O espírito de Natal e igualdade
As festas natalinas resistem à passagem do tempo. Até em países onde o cristianismo não é a religião dominante acaba sendo comemorado. É como se uma magia benfazeja nos dominasse a todos, pouco importando a latitude e a longitude, raças e línguas diferentes. Típico inglês, o pai do renomado escritor Aldous Huxley, nos surpreende duas vezes. Dizia que era racista. E explicava, afirmando que era 100% a favor da raça humana. Este espírito de celebração e amor nos foi transmitido por Cristo quando esteve por aqui trazendo-nos a Boa Nova. Em especial, ao nos comunicar que todos somos iguais perante Deus.
Mas nem sempre foi assim. E não foi assim por séculos. A tradição religiosa greco-romana era diametralmente oposta. O grande filósofo grego Aristóteles, que viveu mais de três séculos antes de era cristã, nos fala daqueles que “são naturalmente escravos, e para eles nada melhor do que estarem sujeitos à autoridade de um senhor.” Pior, durante 60 séculos, de 4000 A.C. a 2000 D.C., período em que temos registros escritos sobre a trajetória humana no planeta terra, a escravidão foi vista como um fato natural da vida em diferentes épocas e povos. A escravidão só foi banida como inaceitável há pouco mais cem anos.
Mas, curiosamente, mesmo na tradição cristã, a desigualdade dos seres humanos diante de Deus persiste. O calvinismo, por exemplo, professa a doutrina dos eleitos, os beneficiados pela graça divina. Embora sem garantias individuais de sermos um deles. A visão calvinista deixava, no entanto, uma porta entreaberta: a riqueza material não garantia que a pessoa fosse um dos eleitos, mas refletia a boa vontade divina. Psicologicamente, essa crença encorajava cada fiel a trabalhar duro em busca da riqueza e da possível salvação. O sabor amargo dessa relação com Deus é que nem Ele quer saber dos pobres.
Na tradição católica e de outras denominações evangélicas, a parábola em que Cristo diz que “é mais fácil passar um camelo pelo fundo de uma agulha do que um rico entrar no céu” vai na direção contrária da interpretação calvinista. Quando nos lembramos que Cristo não nasceu em berço de ouro, mas foi acomodado numa simples manjedoura, no frio do inverno, é como se ele, nascendo na pobreza, estivesse se solidarizando com todos os pobres do mundo. A primeira visita que recebeu, de fato, foi a dos pastores, gente simples e pobre. Mais ainda: o Pai Eterno deu assim Seu testemunho ao permitir que seu filho amado viesse ao mundo desse modo tão singelo.

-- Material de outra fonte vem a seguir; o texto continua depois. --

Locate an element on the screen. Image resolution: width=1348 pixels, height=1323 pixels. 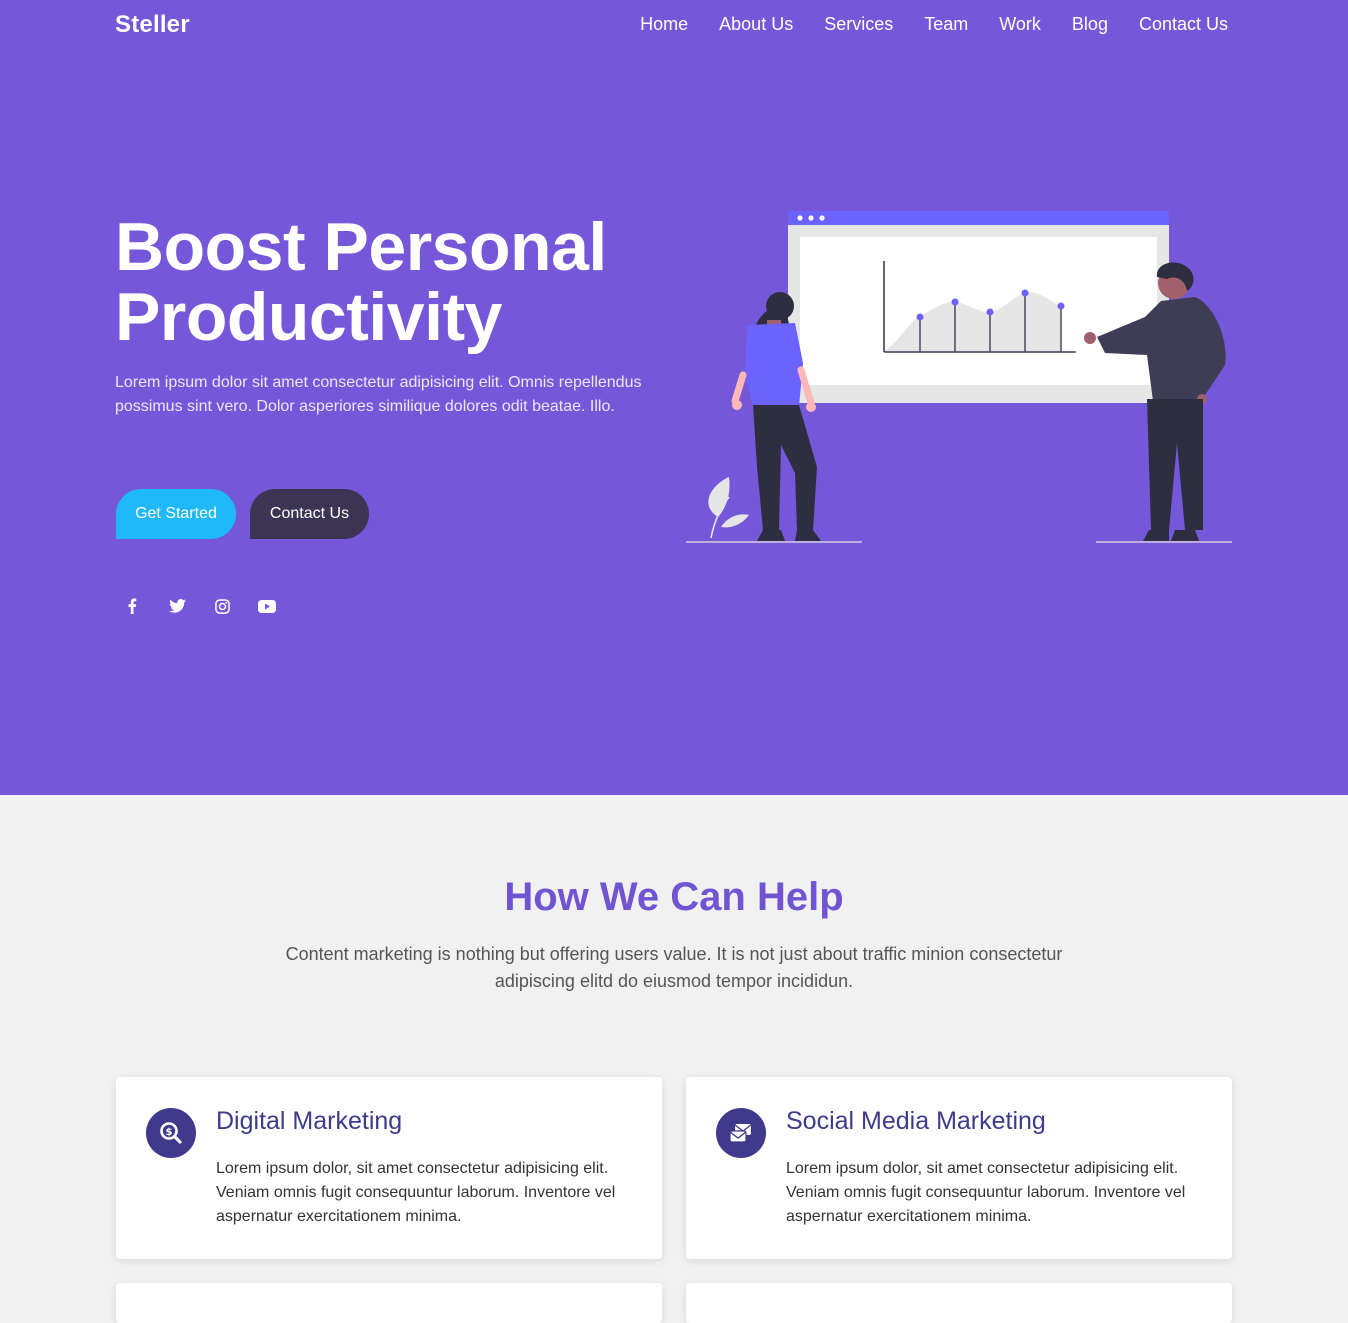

Por outro lado, ao receber a vista dos reis magos, certamente pessoas de posses, que Lhe trouxeram ouro, mirra e incenso, Deus confirma o fato de que Cristo, a verdade revelada, veio para todos. Dificuldade não significa que São Pedro fechará as portas aos ricos. Mas a riqueza pode nos induzir a nos afastar d’Aquele que nos deu a vida quando o dinheiro se torna objeto de veneração.
Um exemplo interessante é a tradição no mundo de língua inglesa de bilionários doarem de 80 a 90% de sua fortuna para causas filantrópicas. Para a família, resta uma parte pequena. Bill Gates já disse que vai fazer o mesmo. Interessantes são as declarações desses bilionários na linha de devolver à sociedade o muito que dela recebeu. Sem dúvida, uma visão de quem assume uma atitude de responsabilidade social, colocando a mão no bolso em benefício da comunidade, vale dizer, de todos. Exemplo a ser imitado.
A humanidade aprende muito devagar. Após a vinda de Cristo, levamos quase dois mil anos para nos livrarmos da escravidão. Ou seja, para termos uma relação de igualdade e respeito ao próximo. A boa notícia é que organizações internacionais estão firmes na defesa da igualdade. Em especial para reduzir as diferenças materiais agudas entre as pessoas. O Natal antecipa, mesmo que por um período curto, aquele mundo em que o amor ao próximo reinará plenamente. A fé nos abrirá as portas nessa direção. Feliz Natal!